EXERCISE INSTRUCTIONS:
Copy each line of the records below, from the first through the one that contains "The image size is (1919, 1079).", exactly as written.

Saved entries
Start of Block
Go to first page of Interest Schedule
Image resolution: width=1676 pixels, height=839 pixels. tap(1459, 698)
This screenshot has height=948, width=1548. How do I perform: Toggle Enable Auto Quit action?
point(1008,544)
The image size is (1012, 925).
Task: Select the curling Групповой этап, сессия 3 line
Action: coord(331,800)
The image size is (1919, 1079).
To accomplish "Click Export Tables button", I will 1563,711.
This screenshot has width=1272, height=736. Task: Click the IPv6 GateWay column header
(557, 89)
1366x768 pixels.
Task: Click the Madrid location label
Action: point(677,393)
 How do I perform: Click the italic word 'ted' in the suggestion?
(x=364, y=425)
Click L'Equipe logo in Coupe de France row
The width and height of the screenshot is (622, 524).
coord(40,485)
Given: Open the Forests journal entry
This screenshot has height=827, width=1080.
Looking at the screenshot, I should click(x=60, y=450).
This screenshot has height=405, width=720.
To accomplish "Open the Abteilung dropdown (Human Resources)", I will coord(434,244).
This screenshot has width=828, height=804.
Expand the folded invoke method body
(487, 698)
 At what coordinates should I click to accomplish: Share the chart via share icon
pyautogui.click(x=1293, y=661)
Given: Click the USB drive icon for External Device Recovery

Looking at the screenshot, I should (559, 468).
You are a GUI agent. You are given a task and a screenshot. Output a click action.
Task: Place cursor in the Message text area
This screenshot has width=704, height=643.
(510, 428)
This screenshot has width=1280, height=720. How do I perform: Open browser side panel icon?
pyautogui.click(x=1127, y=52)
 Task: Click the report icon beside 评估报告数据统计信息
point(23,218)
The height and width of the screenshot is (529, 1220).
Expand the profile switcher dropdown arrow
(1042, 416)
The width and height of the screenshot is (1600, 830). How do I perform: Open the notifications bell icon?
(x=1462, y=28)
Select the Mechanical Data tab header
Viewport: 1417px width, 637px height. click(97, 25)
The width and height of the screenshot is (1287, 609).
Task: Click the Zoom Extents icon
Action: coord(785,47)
End of Block
SOLUTION TO THIS EXERCISE:
Go to first page of Interest Schedule
Image resolution: width=1676 pixels, height=839 pixels. tap(1459, 698)
This screenshot has height=948, width=1548. How do I perform: Toggle Enable Auto Quit action?
point(1008,544)
The image size is (1012, 925).
Task: Select the curling Групповой этап, сессия 3 line
Action: coord(331,800)
The image size is (1919, 1079).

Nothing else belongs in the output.